Senate Page Program: Applications are Open
The Senate Page Program is a remarkable educational experience for young Virginians who are interested in being a part of the annual General Assembly, learning about policy making, and engaging directly in state government processes. It is a tradition that has been in place for over 150 years.
Selected pages perform administrative duties, participate in team building, and help with day-to-day operations of the General Assembly. Pages are an integral part of the Capitol during the convening of the General Assembly. Pages live in Richmond throughout the duration of the General Assembly, visiting home on the weekends. The well-structured program provides time for Pages to keep up with schoolwork while also engaging in the direct experiences of government and policy making. More information about the program is available at the Senate Page Program.
Applications are now being accepted for the 2023 Senate Page Program, and the application process remains open until 5:00 pm, October 17. Applicants must be residents of the Commonwealth and either 13 or 14 years old on January 11, the first day of the 2023 session. The application is available here.
On Saturday, I attended the Richmond City Democratic Committee’s Annual Dem-Que alongside Senator Jennifer McClellan, Delegate Betsy Carr, Delegate Delores McQuinn, Councilwoman Katherine Jordan, and numerous others.
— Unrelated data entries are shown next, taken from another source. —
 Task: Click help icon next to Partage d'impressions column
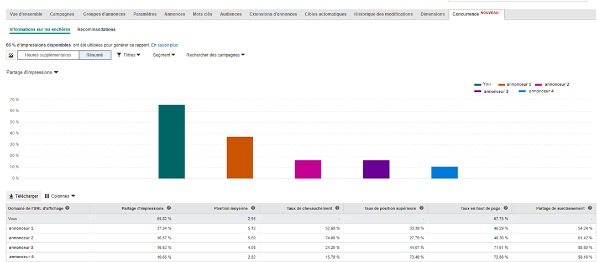pos(169,208)
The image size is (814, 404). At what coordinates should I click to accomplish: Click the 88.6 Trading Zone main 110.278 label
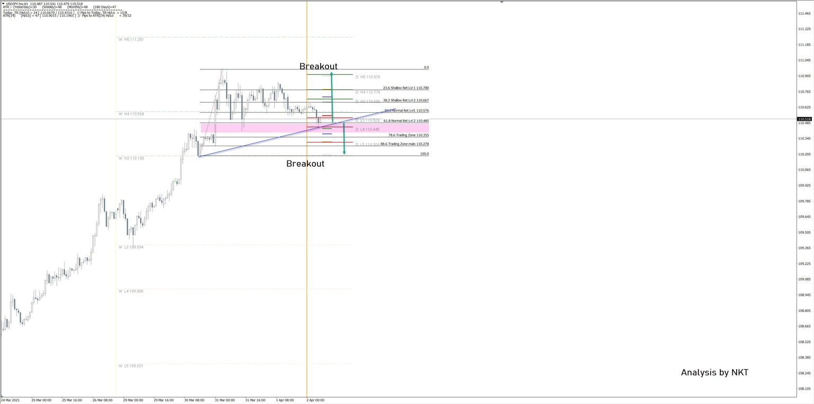tap(404, 143)
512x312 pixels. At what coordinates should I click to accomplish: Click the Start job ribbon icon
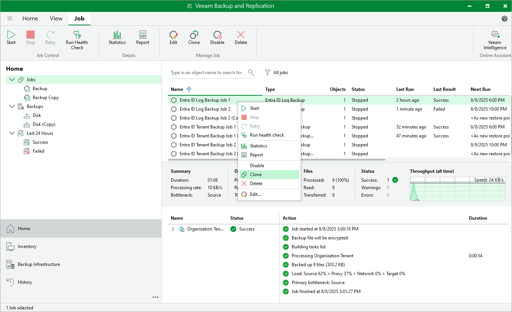[x=11, y=38]
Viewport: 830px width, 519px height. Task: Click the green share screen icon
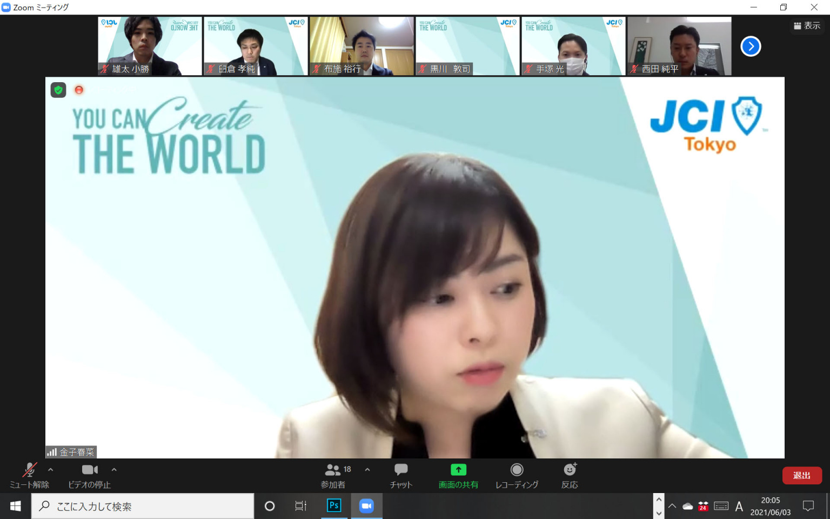[x=458, y=470]
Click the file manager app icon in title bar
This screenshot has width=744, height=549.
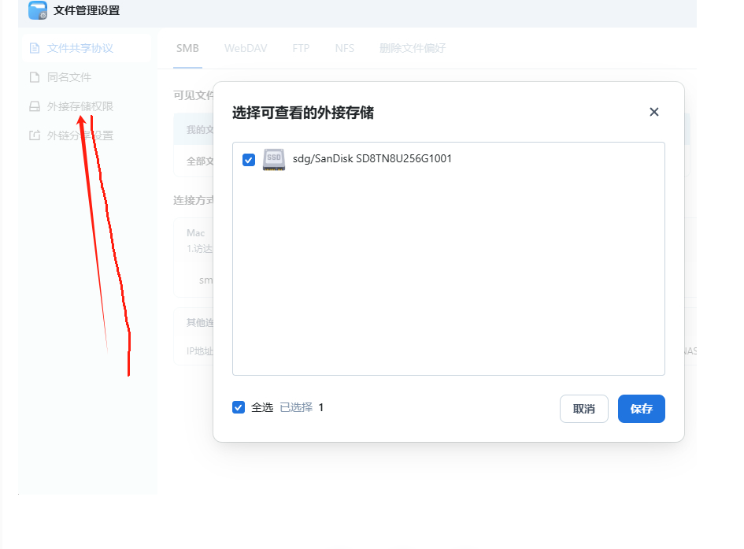tap(38, 11)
This week, I attended the second in-person meeting of the National Conference of State Legislatures (NCSL) Early Childhood Fellows program in Denver. Virginia State Senator Jennifer Boysko joined me, and together we’ve learned a lot from the experts and presenters. We look forward to bringing these discussions back to Virginia. Our Early Childhood cohort was joined by the Youth Homelessness Fellows and the Child Welfare Fellows. We’re fortunate to have Senators Adam Ebbin and Barbara Favola representing the Commonwealth in those cohorts.
On Tuesday, my Legislative Assistant presented a commending resolution I sponsored for the Virginia Center for Inclusive Communities at its State Board of Directors meeting. VCIC helps foster workplace, school, and community environments that are more welcoming and inclusive, and I am proud to serve as a board member for the Richmond chapter of VCIC
On Tuesday, my Chief of Staff visited Oak Grove-Bellemeade Elementary School to celebrate the school’s recognition as a Special Olympics Unified Champion School. U.S. Secretary of Education Miguel Cardona made the official announcement, acknowledging the Oak Grove-Bellemeade community as an inclusive, welcoming place for students of all abilities and backgrounds.
On Tuesday evening, my Chief of Staff had the opportunity to meet with advocates from the Behavioral Commission Collaborators, a group focused on supporting mental health legislation and initiatives in the Commonwealth. Together, they discussed legislative processes and how the General Assembly functions, both in and outside of the legislative session.
Hispanic Heritage Month
September 15 to October 15 is Hispanic Heritage Month, a time to celebrate the invaluable contributions and influence of Latine and Hispanic Americans to the Commonwealth and across the country. We also celebrate the independence of many Latin American countries during this time and recognize the beauty of their rich and individual cultures.
Desde el 15 de septiembre hasta el 15 de octubre es el mes de herencia hispana, un tiempo para celebrar los contribuciones invaluables y la influencia de Americanos latines y hispanos al Commonwealth y alrededor del país. También celebramos la independencia de muchas países latinoamericanos durante este tiempo y reconocemos la belleza de sus culturas ricas y individuas.